I prefer this idea. I think they are singing the bird equivalent of “wheeeeeee” as they swoop and dive and frankly, why wouldn’t they ?

This does all beg an interesting question : like a human child, has a baby bird ever said “I don’t want to learn to fly” or “I’m too tired to catch food” or “You just don’t understand me, I wish I’d never been hatched” or is that sort of self-indulgence an inherently human one ?

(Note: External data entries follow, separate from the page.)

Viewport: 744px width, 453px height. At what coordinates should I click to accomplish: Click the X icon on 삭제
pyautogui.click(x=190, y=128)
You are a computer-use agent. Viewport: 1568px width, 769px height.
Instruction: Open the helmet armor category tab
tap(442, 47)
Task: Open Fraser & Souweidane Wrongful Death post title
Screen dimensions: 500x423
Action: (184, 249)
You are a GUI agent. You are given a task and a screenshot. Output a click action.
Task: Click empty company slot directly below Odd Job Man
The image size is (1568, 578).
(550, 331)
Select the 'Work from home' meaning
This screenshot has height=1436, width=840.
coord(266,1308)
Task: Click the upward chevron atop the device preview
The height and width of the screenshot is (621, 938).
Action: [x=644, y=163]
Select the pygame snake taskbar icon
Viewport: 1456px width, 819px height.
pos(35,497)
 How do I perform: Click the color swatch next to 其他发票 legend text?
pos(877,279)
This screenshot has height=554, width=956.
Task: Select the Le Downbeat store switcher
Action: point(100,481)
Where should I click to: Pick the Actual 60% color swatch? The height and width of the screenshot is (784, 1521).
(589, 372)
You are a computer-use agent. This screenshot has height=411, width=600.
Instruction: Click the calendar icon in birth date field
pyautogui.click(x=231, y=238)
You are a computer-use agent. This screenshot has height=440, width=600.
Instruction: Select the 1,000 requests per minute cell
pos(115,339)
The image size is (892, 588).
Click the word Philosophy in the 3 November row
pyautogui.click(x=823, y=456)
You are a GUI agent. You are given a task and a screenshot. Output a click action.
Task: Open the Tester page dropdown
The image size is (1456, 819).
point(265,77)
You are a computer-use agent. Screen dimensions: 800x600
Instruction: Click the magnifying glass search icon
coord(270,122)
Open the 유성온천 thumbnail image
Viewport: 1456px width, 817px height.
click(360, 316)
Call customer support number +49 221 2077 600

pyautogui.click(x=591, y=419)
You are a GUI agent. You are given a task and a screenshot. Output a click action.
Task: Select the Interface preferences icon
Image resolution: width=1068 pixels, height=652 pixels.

One thought on “What if birds aren’t singing but actually screaming because they’re afraid of heights ?”

  1. Love these thoughts!

    I’m sure you know many of the reasons biologists have figured that birds sing, so I won’t bore you with that. However, what you might not know is that songbirds aren’t born knowing their song. The ability to sing is innate, but they have to learn the language and they do it in much the same way that we do, by babbling and mimicking their parents. This is why for species whose populations span large geographical areas (like yellow warblers here in North America), you end up with dialects. So, in Florida, for example the little guys have their own southern drawl 🙂

    By the way, Swifts belong to the order Apodiformes, which means ‘footless’ in reference to their odd way of resting. Great post!